### What is needed
Continue the forum question about feeding find results with spaces in their names into bash's select, picking up after its last sentence.

** BEGIN Source excerpt **

12

Given these file names:

$ ls -1
file
file name
otherfile

bash itself does perfectly fine with embedded whitespace:

$ for file in *; do echo "$file"; done
file
file name
otherfile
$ select file in *; do echo "$file"; done
1) file
2) file name
3) otherfile
#?

However, sometimes I might not want to work with every file, or even strictly in $PWD, which is where find comes in. Which also handles whitespace nominally:

$ find -type f -name file\*
./file
./file name
./directory/file
./directory/file name

I'm trying to concoct a whispace-safe version of this scriptlet which will take the output of find and present it into select:

$ select file in $(find -type f -name file); do echo $file; break; done
1) ./file
2) ./directory/file

However, this explodes with whitespace in the filenames:

$ select file in $(find -type f -name file\*); do echo $file; break; done
1) ./file        3) name          5) ./directory/file
2) ./file        4) ./directory/file  6) name

Ordinarily, I would get around this by messing around with IFS. However:

$ IFS=$'\n' select file in $(find -type f -name file\*); do echo $file; break; done
-bash: syntax error near unexpected token `do'
$ IFS='\n' select file in $(find -type f -name file\*); do echo $file; break; done
-bash: syntax error near unexpected token `do'

What is the solution to this?

** END Source excerpt **
** BEGIN Record set **

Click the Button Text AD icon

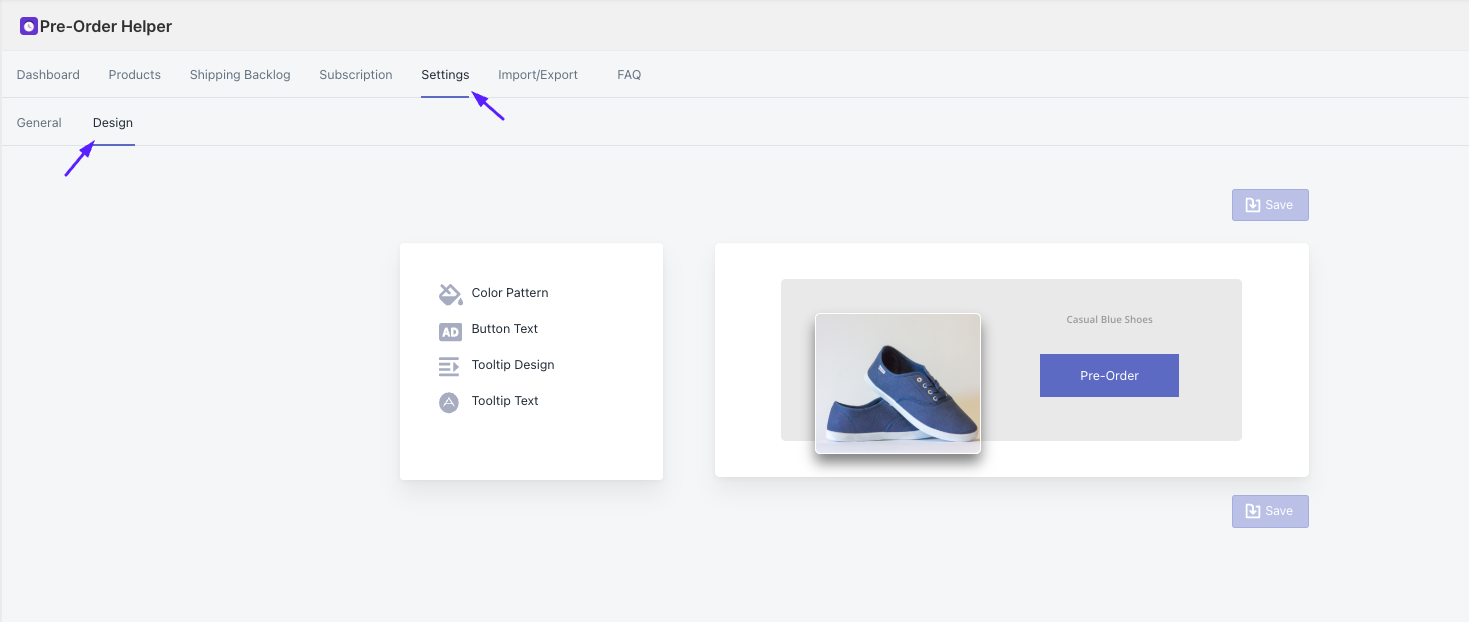[x=450, y=331]
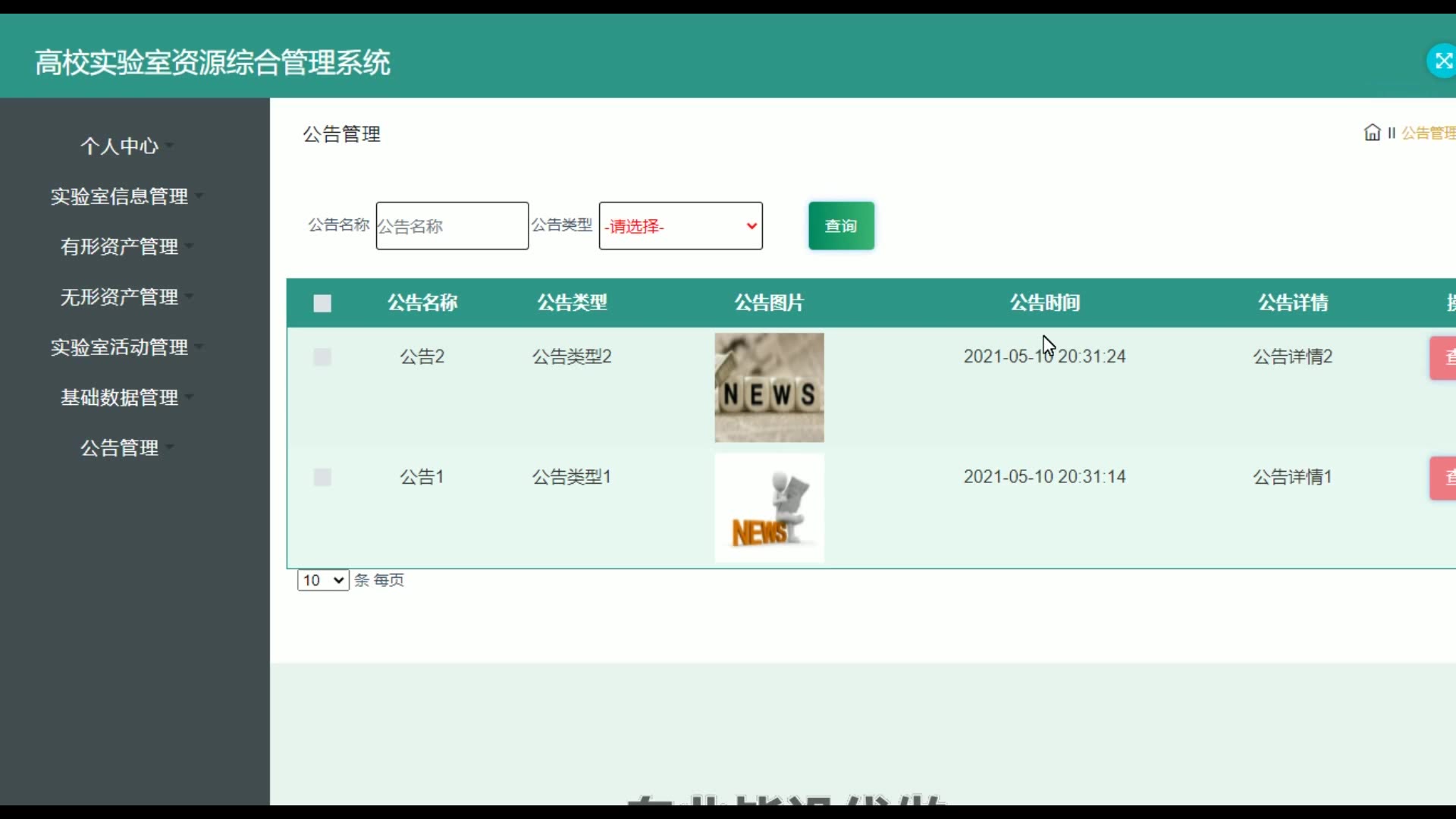Click the home icon in breadcrumb
The image size is (1456, 819).
tap(1372, 133)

** END Record set **

### The response
DopeGhoti
  • 76,081

4 Answers4

15

If you only need to handle spaces and tabs (not embedded newlines) then you can use mapfile (or its synonym, readarray) to read into an array e.g. given

$ ls -1
file
other file
somefile

then

$ IFS= mapfile -t files < <(find . -type f)
$ select f in "${files[@]}"; do ls "$f"; break; done
1) ./file
2) ./somefile
3) ./other file
#? 3
./other file

If you do need to handle newlines, and your bash version provides a null-delimited mapfile1, then you can modify that to IFS= mapfile -t -d '' files < <(find . -type f -print0) . Otherwise, assemble an equivalent array from null-delimited find output using a read loop:

$ touch $'filename\nwith\nnewlines'
$ 
$ files=()
$ while IFS= read -r -d '' f; do files+=("$f"); done < <(find . -type f -print0)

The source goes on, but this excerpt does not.